■ **Aufgaben**:
- 1) Gib aus dem Text über Niclas Füllkrug und Werder den Abschnitt wortgetreu wieder, beginnend mit „Zweimal ging das“ und weiter bis einschließlich „oder geht Füllkrug?“.
- 2) Fahre mit dem Text über Niclas Füllkrug und Werder an der Stelle fort, an der er aufhört.

■ **Textabschnitt**:
■ ■ ■ ■ ■ ■ ■

Zweimal ging das zuletzt gut zwischen Werder und Niclas Füllkrug. Und beide Male, sowohl im Transfersommer 2021 als auch 2022, war das nicht selbstverständlich. Das sollte man nicht vergessen, wenn es nun ein drittes Mal heißt: Bleibt oder geht Füllkrug?

2021 war der Sommer, als niemand bei Werder wusste, wer am nächsten Tag noch da sein würde. Der Verein war abgestiegen und brauchte dringend Geld. Kein Profi war unverkäuflich. Auch Füllkrug, das hat er später erzählt, wusste nicht, was aus ihm wird. Sehr früh hatte er sich trotz des Abstiegs zu Werder bekannt, mit einer typischen Begründung: Es sei ihm doch egal, ob er seine Tore in Dortmund oder Sandhausen schieße – wichtig sei nur, dass er welche mache. Doch weil Werder dringend Transfererlöse brauchte, hätte auch Füllkrug verkauft werden können. Die Ungewissheit, wie es weitergeht, tat ihm nicht gut. Wochenlang traf er in der zweiten Liga anfangs gar nichts, er verlor sogar seinen Platz im Team. Doch dann schoss er Werder mit 19 Toren und acht Vorlagen zurück in die Bundesliga – welch ein Glück, dass Werder ihn nicht verkauft hatte.

■ ■ ■ ■ ■ ■ ■

■ **Datenauszug**:
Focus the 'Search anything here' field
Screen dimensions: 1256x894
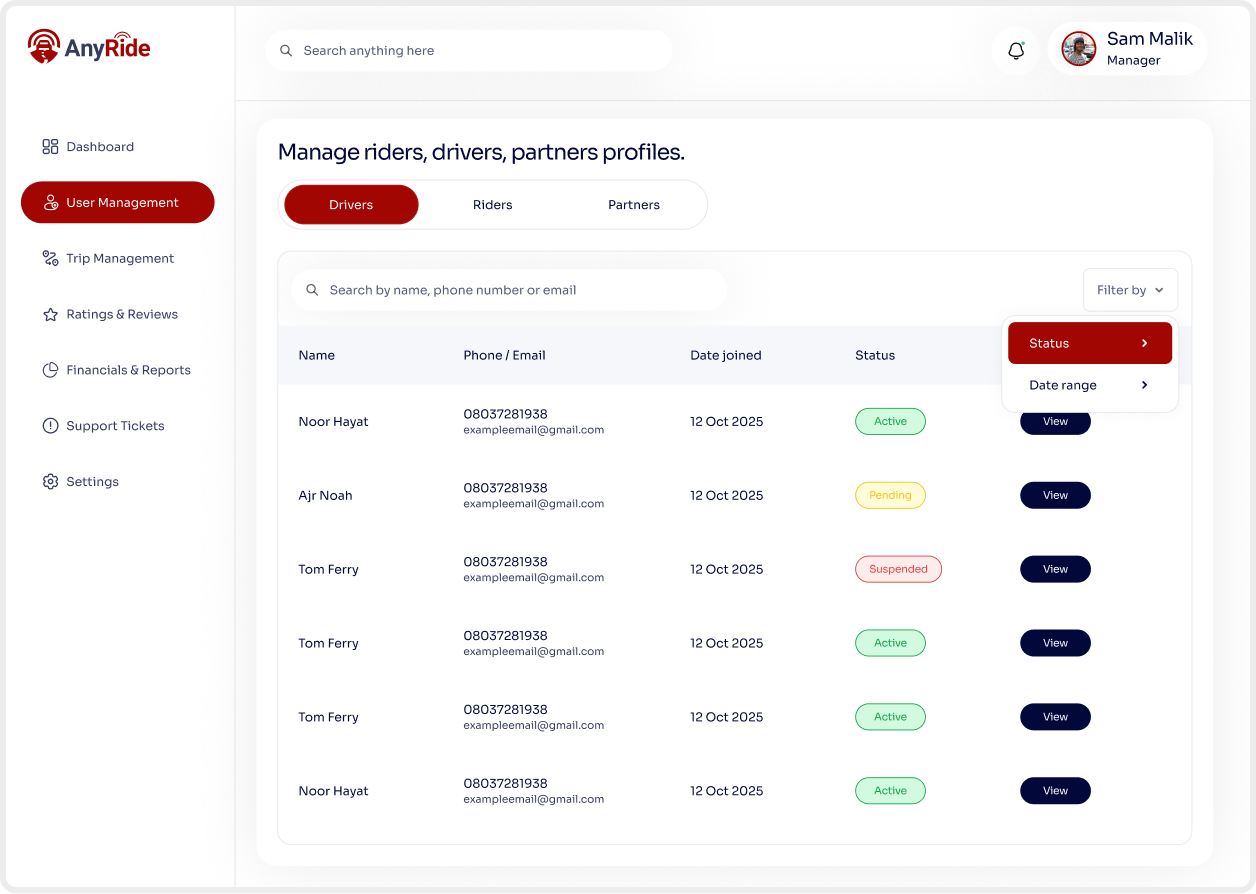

■ ■ ■ ■ ■ ■ ■

■ **Endergebnisse**:
- 1)
Zweimal ging das zuletzt gut zwischen Werder und Niclas Füllkrug. Und beide Male, sowohl im Transfersommer 2021 als auch 2022, war das nicht selbstverständlich. Das sollte man nicht vergessen, wenn es nun ein drittes Mal heißt: Bleibt oder geht Füllkrug?

- 2)
Nach dem Aufstieg, im Sommer 2022, stand wieder die Frage im Raum, wie es mit Füllkrug weitergeht. Sein Vertrag lief nur noch ein Jahr, so gesehen war es Werders letzte Chance, ihn zu verkaufen, um ihn nicht ablösefrei zu verlieren. Doch wieder war es Füllkrug, der sich früh positionierte: Er wolle unbedingt verlängern und dafür auf Geld verzichten. Er nannte das „sehr loyal“ gegenüber seinem Verein, für den er schon als Teenager spielte. Schon im Juli, lange vor Saisonbeginn, einigte man sich auf einen Vertrag bis 30. Juni 2025, ab Sommer 2023 zu geringeren Bezügen. Füllkrug war es wichtig, diesmal zum Ligastart Klarheit zu haben und sich auf den Fußball konzentrieren zu können. Dafür stimmte er einer Gehaltskürzung um rund 30 Prozent zu. Füllkrug sagte den bemerkenswerten Satz: „Wir verdienen als Fußballer bei Werder alle genug Geld, um unsere Familien zu ernähren und ein tolles Leben führen zu können – deshalb bin ich dankbar und demütig.“

Spieler, die trotz einer baldigen Gehaltskürzung konstant Topleistung abliefern, sind wie ein Geschenk - für den Verein, aber auch für das Image der Branche.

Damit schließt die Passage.